Segment Start: Working data

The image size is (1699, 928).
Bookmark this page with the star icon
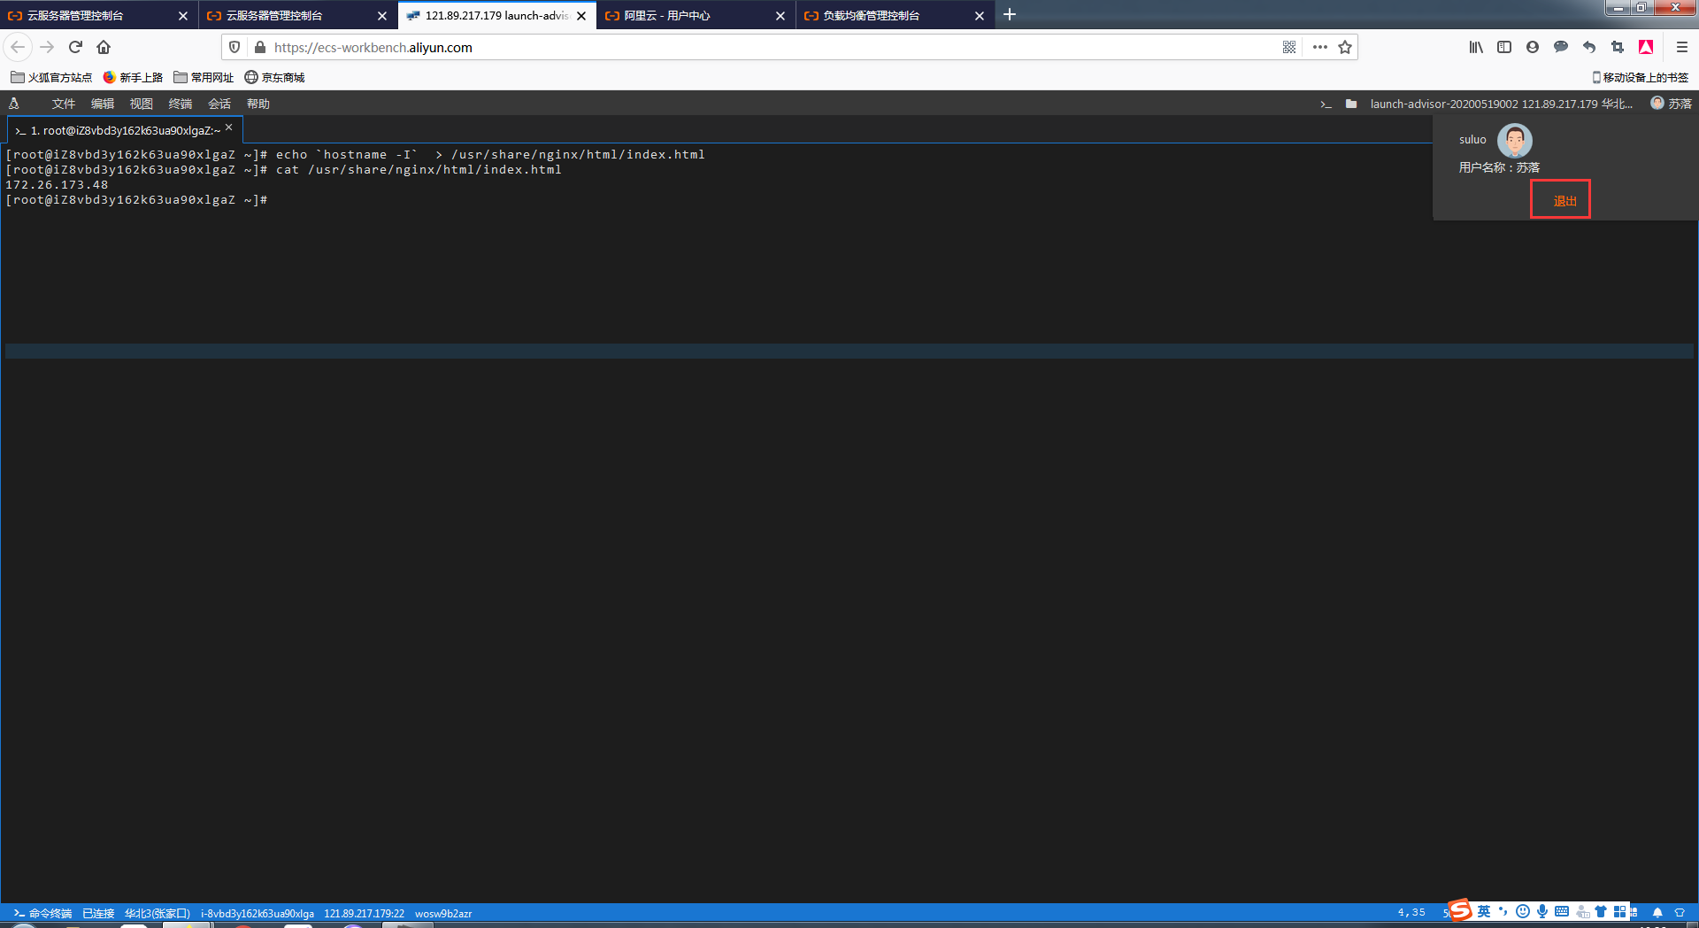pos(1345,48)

Segment End: Working data
Segment Start: Working data

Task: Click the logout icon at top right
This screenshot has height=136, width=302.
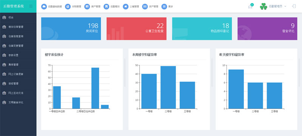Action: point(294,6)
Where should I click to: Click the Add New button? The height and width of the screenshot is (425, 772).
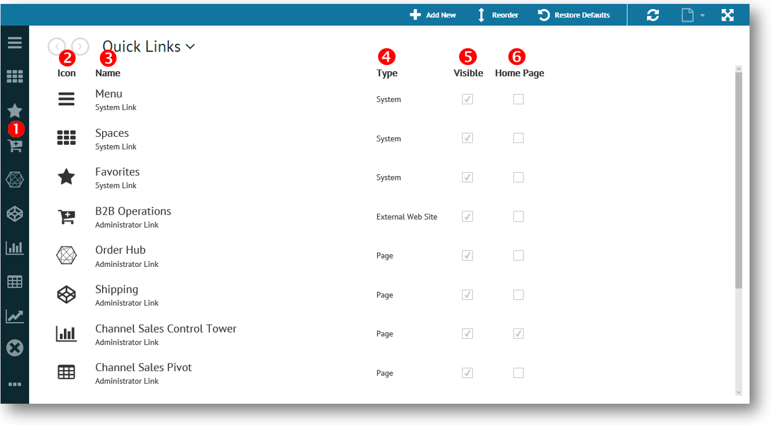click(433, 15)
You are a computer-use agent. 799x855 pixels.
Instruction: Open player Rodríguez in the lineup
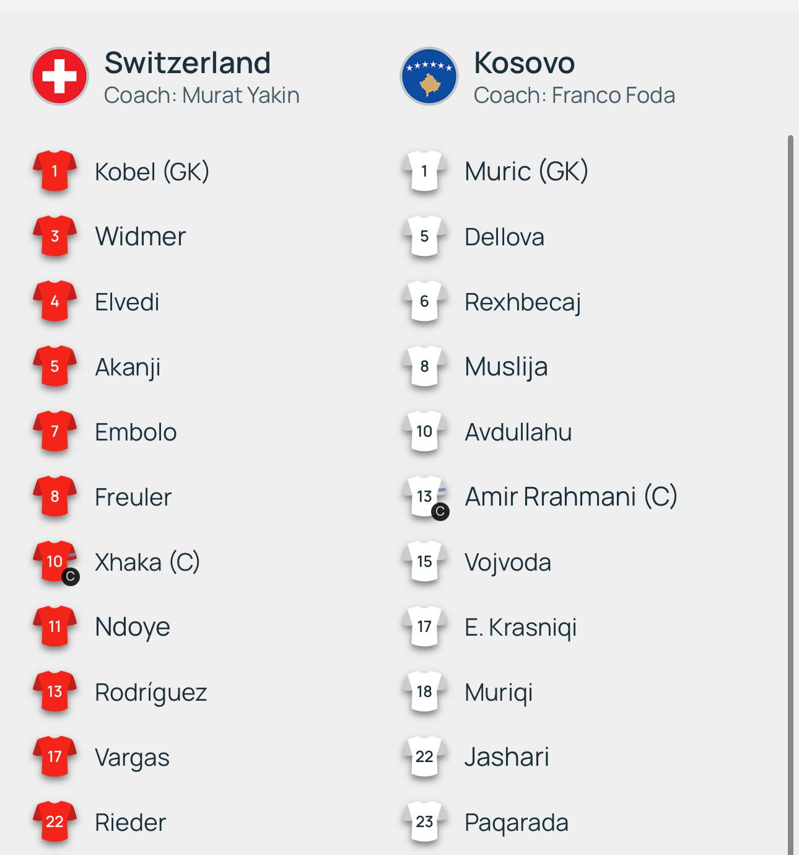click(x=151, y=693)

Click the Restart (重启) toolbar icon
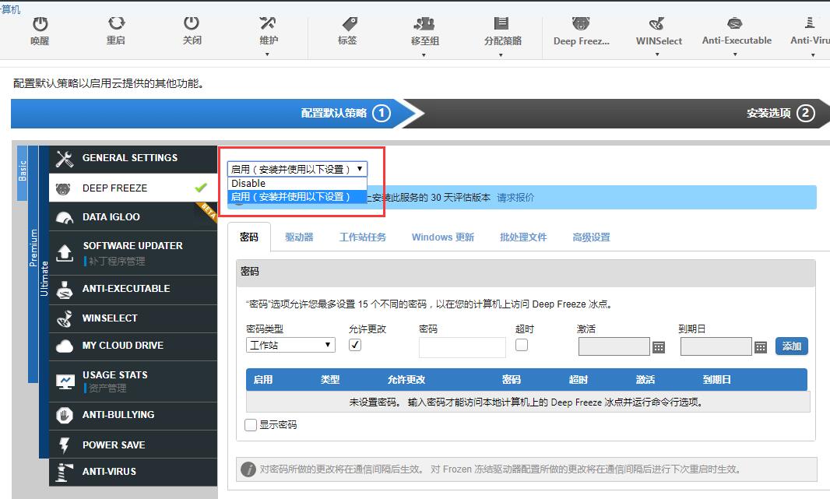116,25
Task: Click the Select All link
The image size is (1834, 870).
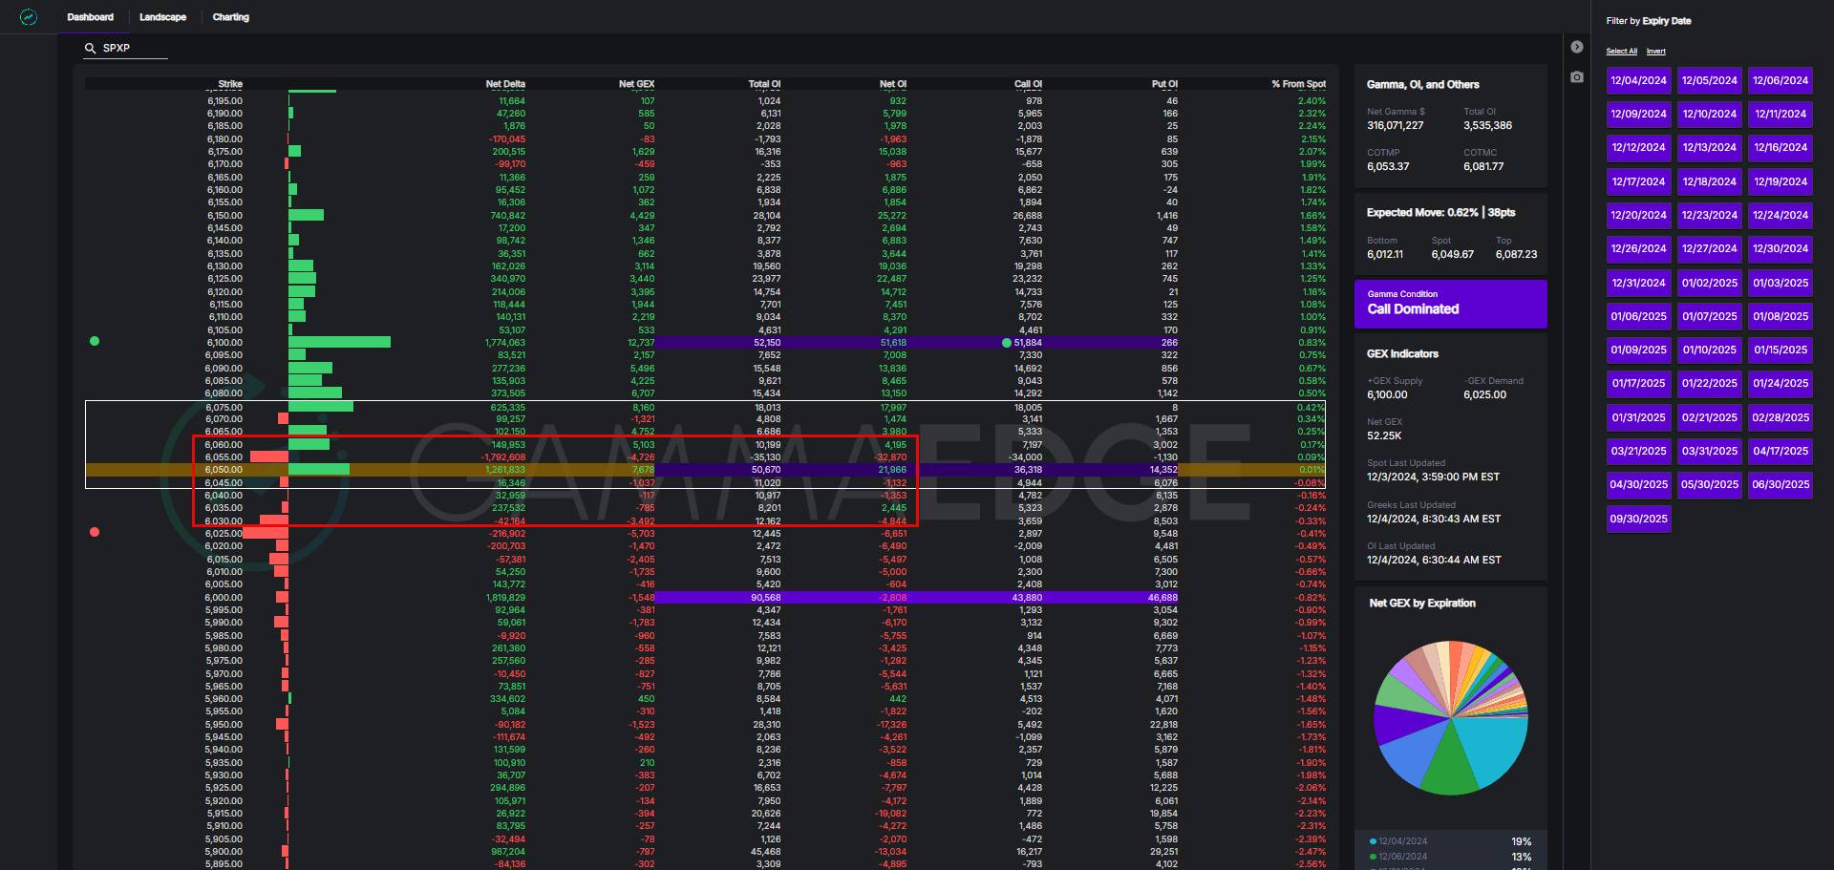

Segment End: Working data

> _Goal of the exercise_: Every line with "size" in it should be copied from the entries above.

> _Solution_:
The image size is (1699, 928).
The image size is (1834, 870).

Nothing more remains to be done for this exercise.